In the rectangular coordinate system, are the points (r,s) and (u,v) equidistant from the origin?

(1) r + s = 1

(2) u = 1 - r and v = 1 - s

Distance between the point A (x,y) and the origin can be found by the formula: \(D=\sqrt{x^2+y^2}\).

Basically the question asks is \(\sqrt{r^2+s^2}=\sqrt{u^2+v^2}\) OR is \(r^2+s^2=u^2+v^2\)?

(1) \(r+s=1\), no info about \(u\) and \(v\);

(2) \(u=1-r\) and \(v=1-s\) --> substitute \(u\) and \(v\) and express RHS using \(r\) and \(s\) to see what we get: \(RHS=u^2+v^2=(1-r)^2+(1-s)^2=2-2(r+s)+ r^2+s^2\).
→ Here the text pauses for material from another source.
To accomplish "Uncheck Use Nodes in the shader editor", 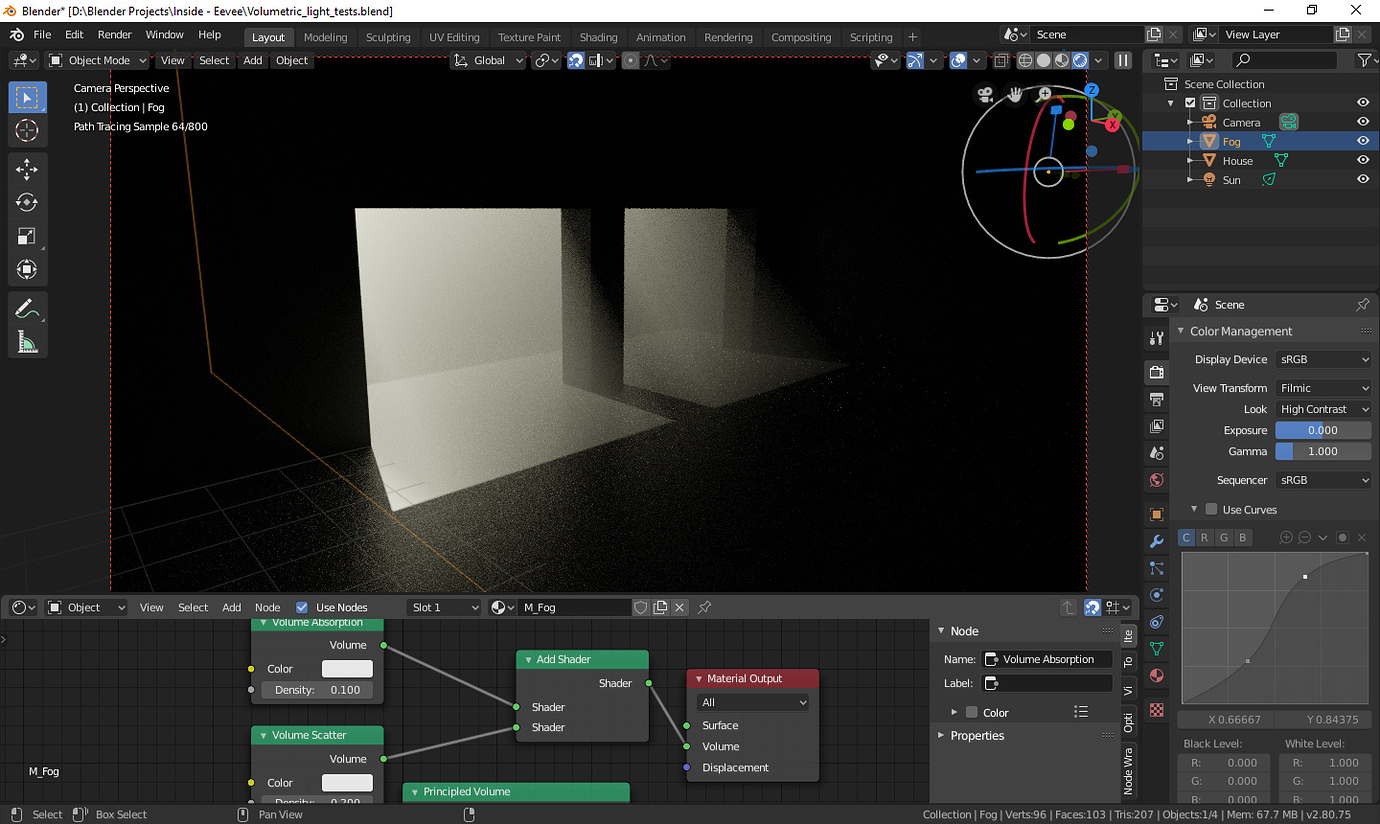I will click(301, 607).
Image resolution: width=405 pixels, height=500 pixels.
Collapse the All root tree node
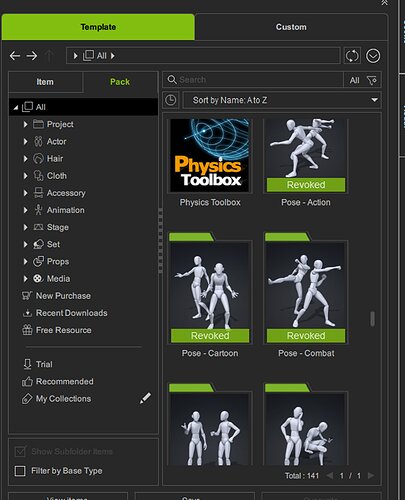(x=15, y=107)
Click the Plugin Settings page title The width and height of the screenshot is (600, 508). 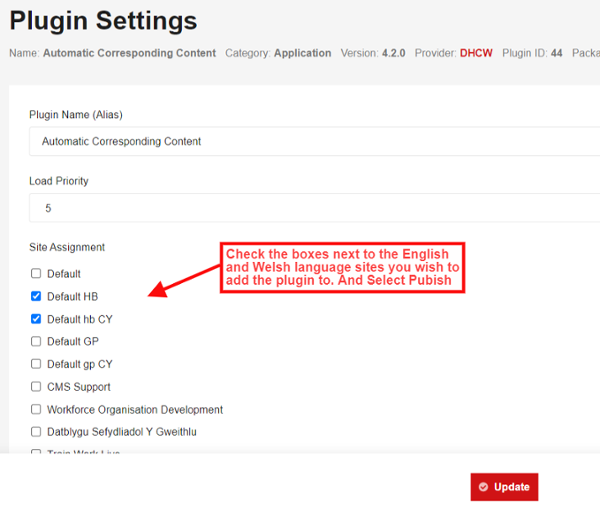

So we have that \(RHS=u^2+v^2=2-2(r+s)+ r^2+s^2\) and thus the question becomes: is \(r^2+s^2=2-2(r+s)+ r^2+s^2\)? --> is \(r+s=1\)? We don't know that, so this statement is not sufficient.

(1)+(2) From (2) question became: is \(r+s=1\)? And (1) says that this is true. Thus taken together statements are sufficient to answer the question.

Answer: C.

Hope it helps.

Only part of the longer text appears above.